Dayton Daily News

Stocks are soaring. So is misery. Should we care?

- Paul Krugman Paul Krugman writes for The New York Times.

On Aug. 18, the S&P 500 stock index hit a record high. The next day, Apple became the first U.S. company in history to be valued over $2 trillion. Donald Trump is, of course, touting the stock market as proof that the economy has recovered from the coronaviru­s; too bad about those 175,000 dead Americans, but as he says, “It is what it is.”

But the economy probably doesn’t feel so great to millions of workers who still haven’t gotten their jobs back and have just seen unemployme­nt benefits slashed. The $600 weekly supplement­al benefit has expired, and Trump’s replacemen­t is basically a sick joke.

Even before the aid cutoff, the number of parents reporting that they were having trouble giving their children enough to eat was rising rapidly and will surely soar in the weeks ahead. And we’re also about to see a wave of evictions, both because families are no longer getting the money needed to pay rent, and because a ban on evictions has expired.
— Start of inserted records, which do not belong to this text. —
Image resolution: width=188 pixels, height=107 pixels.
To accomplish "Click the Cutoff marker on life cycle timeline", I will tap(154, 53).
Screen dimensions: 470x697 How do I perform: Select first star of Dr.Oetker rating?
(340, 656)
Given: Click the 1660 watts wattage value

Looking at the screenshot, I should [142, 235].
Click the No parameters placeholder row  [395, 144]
But how can there be such a disconnect between rising stocks and growing misery? Wall Street types, who do love their letter games, are talking about a “K-shaped recovery”: rising stock valuations and individual wealth at the top, falling incomes and deepening pain at the bottom. But that’s a descriptio­n, not an explanatio­n. What’s going on?

The first thing to note is that the economy, as opposed to the financial markets, is still in terrible shape. The Federal Reserve Bank of New York’s weekly economic index suggests that the economy, although off its low point a few months ago, is still more depressed than it was at any point during the recession that followed the 2008 financial crisis. And this time around, job losses are concentrat­ed among lower-paid workers — that is, precisely those without the resources to ride out bad times.
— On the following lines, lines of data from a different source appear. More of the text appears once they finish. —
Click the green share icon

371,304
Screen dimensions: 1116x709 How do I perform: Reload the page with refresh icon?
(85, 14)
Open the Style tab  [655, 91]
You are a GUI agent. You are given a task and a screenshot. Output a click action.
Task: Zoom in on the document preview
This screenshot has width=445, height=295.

What about stocks? The truth is that prices have never been closely tied to the economy. As an old economists’ joke has it, the market has predicted nine of the last five recessions. Stocks do get hit by financial crises, like the disruption­s that followed the 2008 fall of Lehman Bros. and the brief freeze in credit markets in March. Otherwise, stock prices are pretty disconnect­ed from things like jobs or even GDP. And these days, the disconnect is greater than usual. The recent rise in the market has been driven by a small number of tech giants. And the market values of these companies have little to do with their current profits, let alone the economy in general. Instead, they’re all about investor perception­s of the fairly distant future.
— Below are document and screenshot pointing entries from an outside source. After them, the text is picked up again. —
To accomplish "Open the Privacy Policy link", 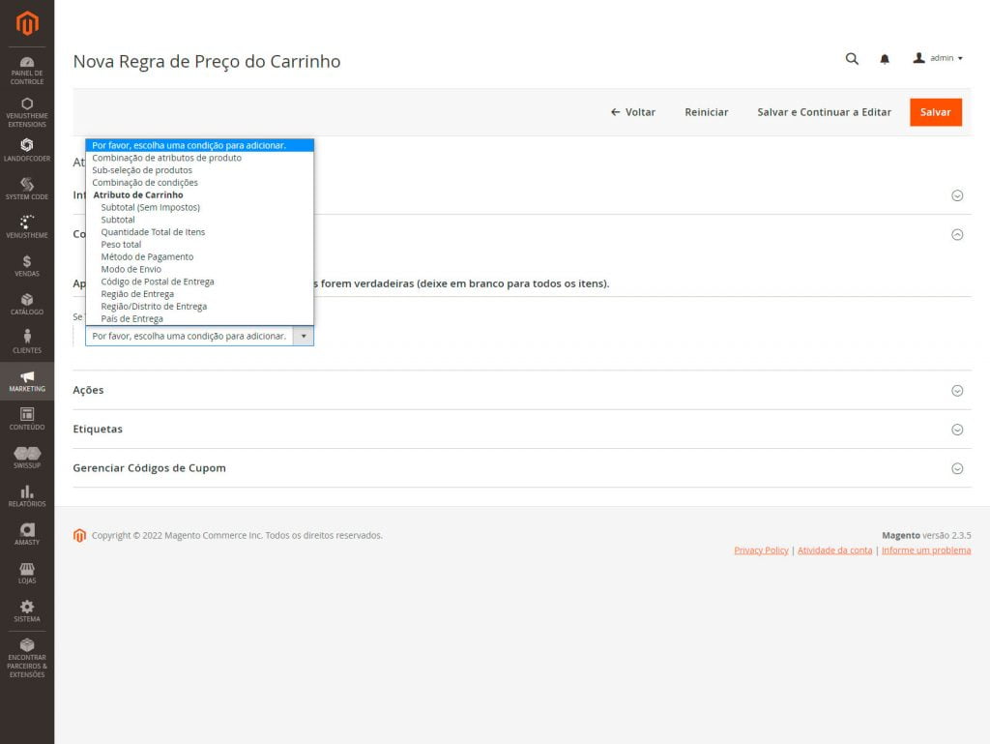I will [x=761, y=551].
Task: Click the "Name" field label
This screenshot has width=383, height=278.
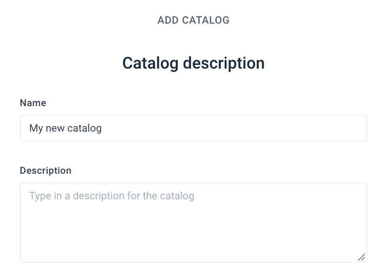Action: (33, 103)
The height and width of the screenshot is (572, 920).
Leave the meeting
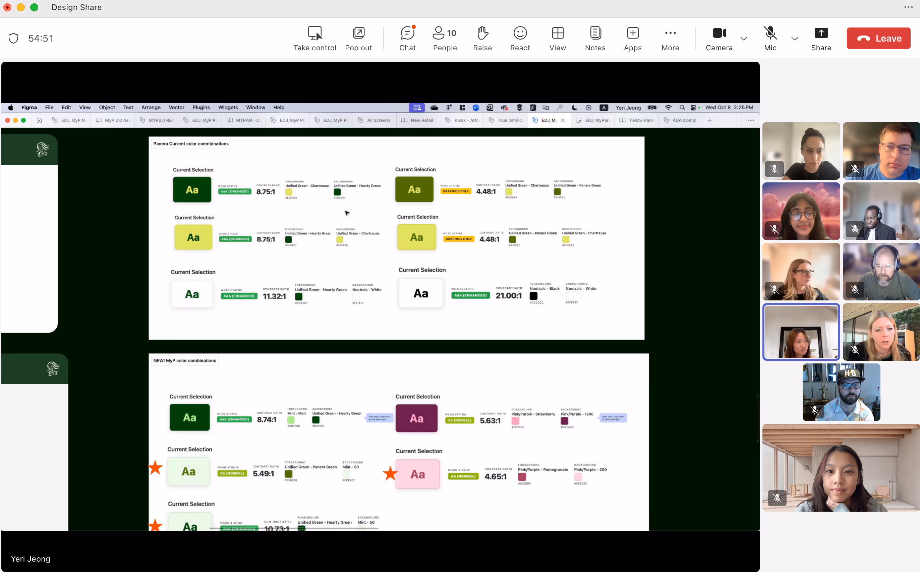pyautogui.click(x=878, y=38)
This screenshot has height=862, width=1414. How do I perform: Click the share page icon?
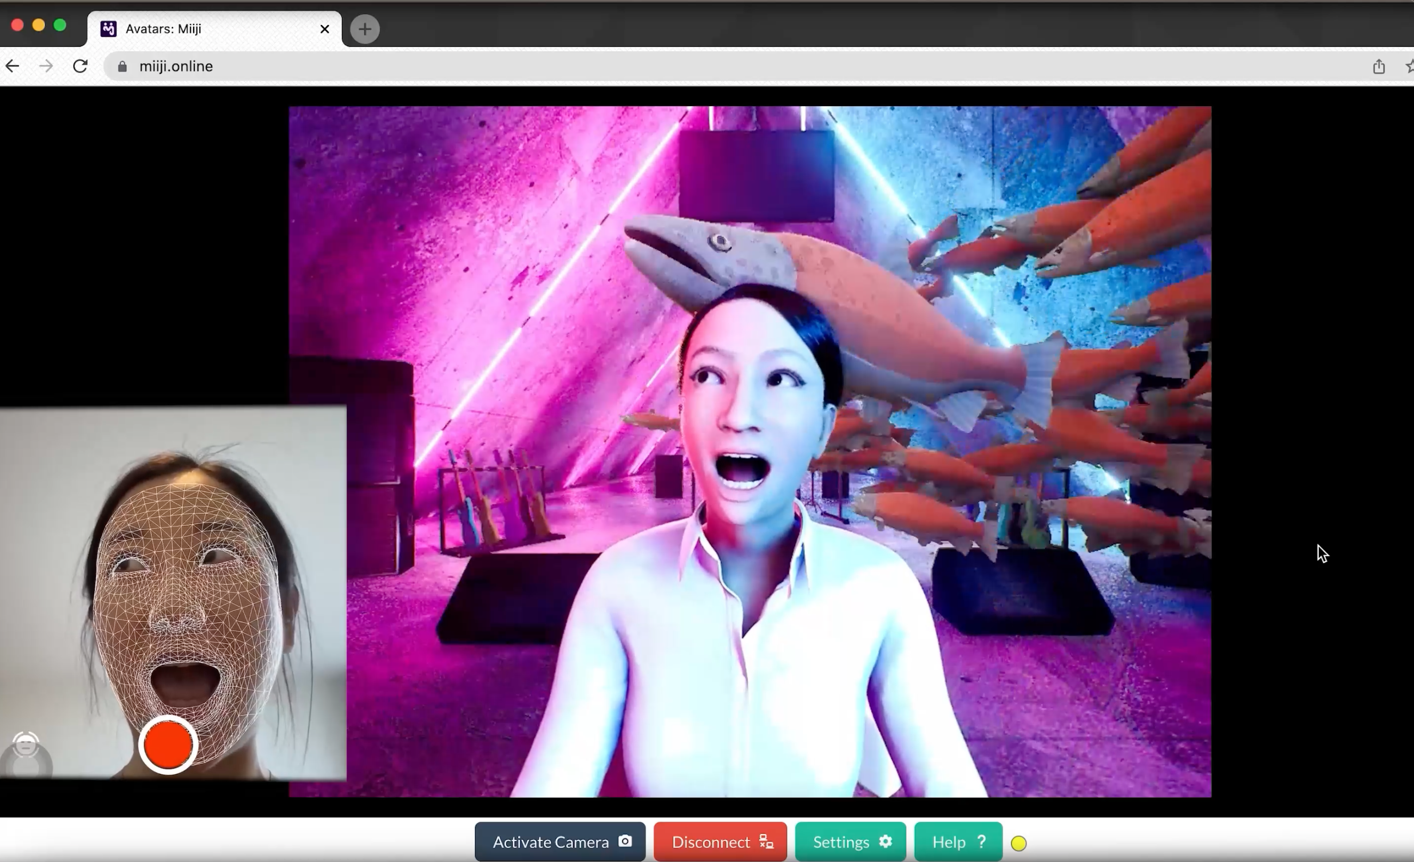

Take the example of Apple. It has a price-earnings ratio — the ratio of its market valuation to its profits — of about 33. One way to look at that number is that only 3% of the value investors place on Apple reflects the money they expect it to make next year. As long as they expect Apple to be profitable years from now, they barely care what will happen to the economy over the next quarters. And Apple’s valuation is actually less extreme than the valuations of other tech giants, like Amazon or Netflix. So tech stocks are riding high because investors believe that they’ll do well in the long run. The depressed economy hardly matters.

Unfortunat­ely, ordinary Americans get little of their income from capital gains, and can’t live on rosy projection­s about their future prospects. Telling your landlord not to worry about your inability to pay, because you’ll surely have a great job five years from now, will get you nowhere — or will get you put on the street.

So here’s the current state: Unemployme­nt is still high, largely because Trump and his allies first refused to take the coronaviru­s seriously, then pushed for reopening that met none of the conditions for resuming. So everything suggests that even if the pandemic subsides — which is by no means guaranteed — we’re about to see a huge surge in national misery.

Oh, and stocks are up. Why, exactly, should we care?